The Religion of the Plain Man / by Robert Hugh Benson


The Preface

I AM perfectly aware that this book is open to an almost innumerable multitude of criticisms. It will be said, for example, that it is unscholarly and unlearned; because to deal with the subject of the Catholic Church and to omit all patristic literature and its consideration, and, instead, to take refuge in the Penny Catechism, is the sign of one who is afraid to face problems. It will be said that it is rhetorical and inexact, emotional and unintellectual, contemptuous and uncharitable. I shall be told to hold my tongue if I have nothing better to do than to appeal to man's weakness instead of his strength, to his imagination rather than his reason. In fact, so far as the book may be noticed at all by those who do not see with me in religious matters, I foresee quite a quantity of unpleasant remarks.

A book itself is its only defence; and yet it seems to me worth while, in this preface, to emphasize what I shall hope to emphasize again and again in the following pages, and to say that in substance some of those criticisms will be perfectly true.

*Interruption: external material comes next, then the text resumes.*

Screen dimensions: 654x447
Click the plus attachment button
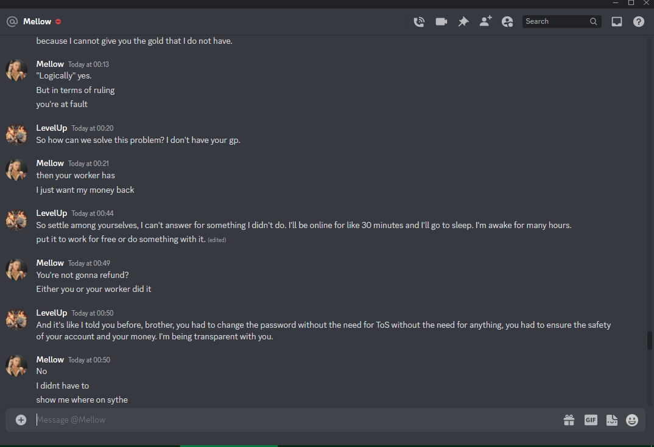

The book is intended for the "man in the Street," who, after all, has a certain claim on our consideration, since JESUS CHRIST came to save his soul. This man in the street, like myself, is entirely unable to discourse profoundly upon the Fathers, or to decide where scholars disagree in matters of simple scholarship. His religion is composed partly of emotion a good deal of Scripture, partly of imagination and, to a very small extent, of reason. He is competent to say what he thinks a text probably means; and to recognize a few of the plainer facts of history, such as that Rome has always had some sort of a Pope, and that ambition and wickedness may perhaps have characterized certain persons high in ecclesiastical affairs. He is capable also of understanding that oaks grow from acorns, and athletes from babies; and of perceiving a law or two in the development of life; he can grasp that poison has a tendency to kill; and that two mutually exclusive propositions require a good deal of proof before they can be accepted as different aspects of one truth.

Now this kind of intellectual attainment seems a poor equipment for the pursuit of salvation; but it is undoubtedly the only equipment that many of us have, and it is GOD that has made us and not we ourselves. Therefore if we believe in GOD at all -- at least in a GOD of mercy or even justice -- we are bound to acknowledge that this equipment is all that we actually require. To tell me that because I cannot infallibly pronounce upon an obscure sentence of St Cyprian's, I am thereby debarred from making up my mind about the necessary truths of the Christian religion, is to represent my Maker as unjust and capricious. I am only capable of that of which I am capable.

I have attempted therefore in these lectures, delivered, in more or less their present form, in the Church of our Lady and the English Martyrs at Cambridge, to deal with the question of the Christian religion from the standpoint which I have tried to indicate. I have quoted the Penny Catechism rather than St Thomas Aquinas, because the one is more accessible than the other to persons of moderate attainments. In this sense, though I sincerely hope in no others, it is an unscholarly and inexact book.

As regards its rhetorical emotionalism I can only say that a truth is not less of a truth if it is dressed in what may seem to some even a tawdry costume, and may perhaps be more attractive to certain eyes.

As regards the possibility of "contemptuous uncharitableness," I am extremely sorry if I have given any cause for this accusation -- I can only say that I have done my best to avoid it. But I have not attempted to avoid a poor sort of humour now and then; for I do not see why I need do so. There are both funny people and funny things in this world; and we are more and not less Catholic if we acknowledge their existence. But I think that I do not anywhere attribute bad faith or insincerity of any kind to my opponents; and that, after all, is the only unpardonable device in controversy. Nor have I anywhere mocked at any doctrine which has any right to be held as sacred by anybody. I have endeavoured to show that some intellectual theories are absurdly impossible; but never that spiritual experience is anything but holy and reverend.

Again, I have certainly appealed to man's weakness rather than his strength, for we have the best authority for believing that in this God's might is made manifest. As we may argue for the Incarnation on the ground of man's crying need of it, so we may deduce that man's ignorance necessitates a heavenly teacher.

Finally I desire all competent persons to point out to me, if they will kindly take the trouble, the many errors into which I may have fallen; and I submit all those errors unreservedly with the deepest filial piety to the correction and admonition of my Mother the Church.

The Catholic Rectory, Cambridge,
May, 1906.

P.S. -- Perhaps it is unnecessary to remark that I have for the most part followed in my quotations the "Authorized Version" of the Scriptures, for reasons that will be evident from the nature of the book.